Liev Schreiber knows indie cinema backwards. While recognisable from the Scream trilogy and The Manchurian Candidate, he has also carved out a niche at the coalface of interesting smaller films that deserve a wider audience.
So it is apt that his debut as writer/director ticks lots of indie boxes - character-defining road trip, quirky protagonists, wide open spaces, laid-back pacing and expressive camerawork (shot in nostalgic hues by Matthew Libatique) – but is infused with the kind of pure heart that its contemporaries rarely share.
After playing a couple of unsavoury individuals in Sin City and Green Street, Elijah Wood fully embraces the blankness demanded by his character - a nerdy, near-obsessive collector of family artefacts (imagine a Reservoir Dog reject in jam-jar specs).

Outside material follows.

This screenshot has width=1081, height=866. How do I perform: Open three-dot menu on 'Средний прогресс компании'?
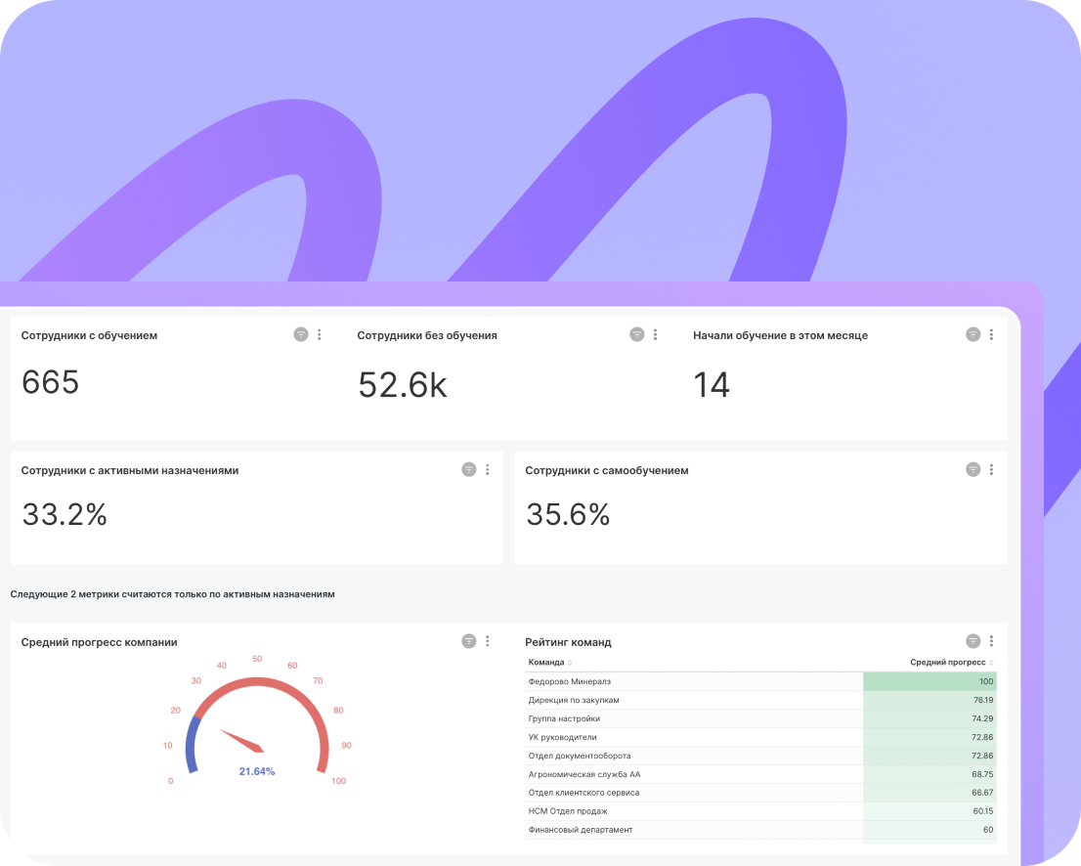[488, 641]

However, the film belongs to the Ukrainians – newcomer Eugene Hutz as Foer's Americana-loving 'tour guide' Alex, Boris Leskin as Alex's cantankerous grandfather who does the driving despite swearing he's blind and the barking Sammy Davis Jr Jr – grandpa's seeing-eye dog.
Playing Alex as a sort of buffoon-savant who talks as though he swallowed a dubious early draft of Roget's Thesaurus ("I am a premium dancer"), Hutz makes a perfect foil for Wood's buttoned-down geek.
Interestingly, he landed the role after being originally approached to provide the soundtrack; his 'gypsy punk' band Gogol Bordello play the manic but Oscar-worthy song 'Start Wearing Purple' over the end credits.
With some genuine laugh-out-loud moments, the film perfectly segues from broad stranger-in-a-strange-land comedy to surprisingly welcome melancholia before concluding with – as the title infers – soaring illumination.
If 'Everything Is Illuminated' fails to take the podium at next year's awards ceremonies, then we all may as well give up right now.